__Page extract__.
#####
Closed polytypic closed 7 years ago

polytypic commented 7 years ago

Being able to take advantage of the superior "tree shaking" of Rollup would be nice. Here is, BTW, a sample boilerplate for TypeScript+React with Rollup.

polytypic commented 7 years ago

Build via Rollup has now been implemented.

It does help to make the build a bit smaller, but it doesn't really seem to help to eliminate any more dead code. The problem is that modules in JS can have side-effects and any exports whose evaluation might perform a side-effect cannot be trivially eliminated. A definition like export const foo = wrap(bar) can't be just trivially eliminated, because wrap might perform a side-effect. To eliminate such code requires a proper optimizing compiler to analyze for side-effects and Rollup can't do that yet.

polytypic commented 7 years ago

Addition: Partial Lenses now uses /*#__PURE__*/ annotations supported by UglifyJS. This means that with the combination of using Rollup and UglifyJS, you will only get what you use from Partial Lenses. IOW, dead-code elimination is effective with that combination.

kzc commented 7 years ago

Impressive! I never envisioned the uglify pure annotation would be used for anything but down-levelled class IIFEs from within ES5 transpilers like babel and typescript.

kzc commented 7 years ago

The end users of this library may be able to get better uglify results for their rollup bundled applications with the following uglify options:

uglifyjs -c passes=3,toplevel
polytypic commented 7 years ago

@kzc Thanks! Adding passes as

    process.env.NODE_ENV === "production" && uglify({
      compress: {
        passes: 3
      }
    })
#####
__Exercise instructions__.
1. Answer these questions about the Rollup thread:
(a) What can Rollup not do yet, according to the explanation of why dead code remains?
(b) What annotations does Partial Lenses now use?
(c) Which uglifyjs command does kzc suggest to end users?
2. Edit the Rollup thread from "It does help" to "with that combination.", putting "pairing" in place of "combination" each time it appears.

__Stored data__.
#####
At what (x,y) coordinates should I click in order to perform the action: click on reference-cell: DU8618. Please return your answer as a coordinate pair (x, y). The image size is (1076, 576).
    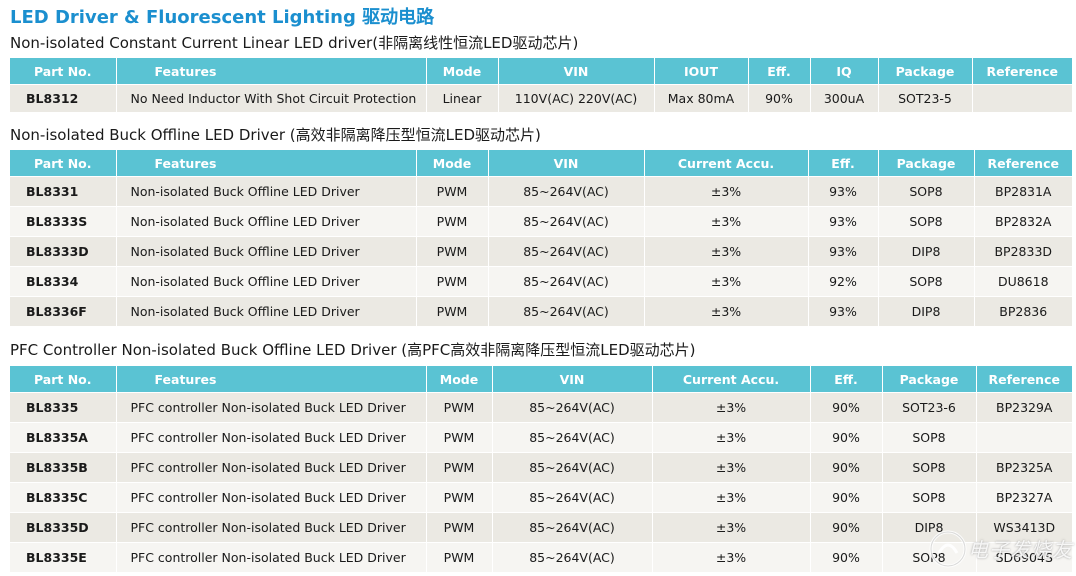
#####
__Results in order__.
1.
(a) Analyze for side-effects.
(b) /*#__PURE__*/ annotations supported by UglifyJS.
(c) uglifyjs -c passes=3,toplevel

2.
It does help to make the build a bit smaller, but it doesn't really seem to help to eliminate any more dead code. The problem is that modules in JS can have side-effects and any exports whose evaluation might perform a side-effect cannot be trivially eliminated. A definition like export const foo = wrap(bar) can't be just trivially eliminated, because wrap might perform a side-effect. To eliminate such code requires a proper optimizing compiler to analyze for side-effects and Rollup can't do that yet.

polytypic commented 7 years ago

Addition: Partial Lenses now uses /*#__PURE__*/ annotations supported by UglifyJS. This means that with the pairing of using Rollup and UglifyJS, you will only get what you use from Partial Lenses. IOW, dead-code elimination is effective with that pairing.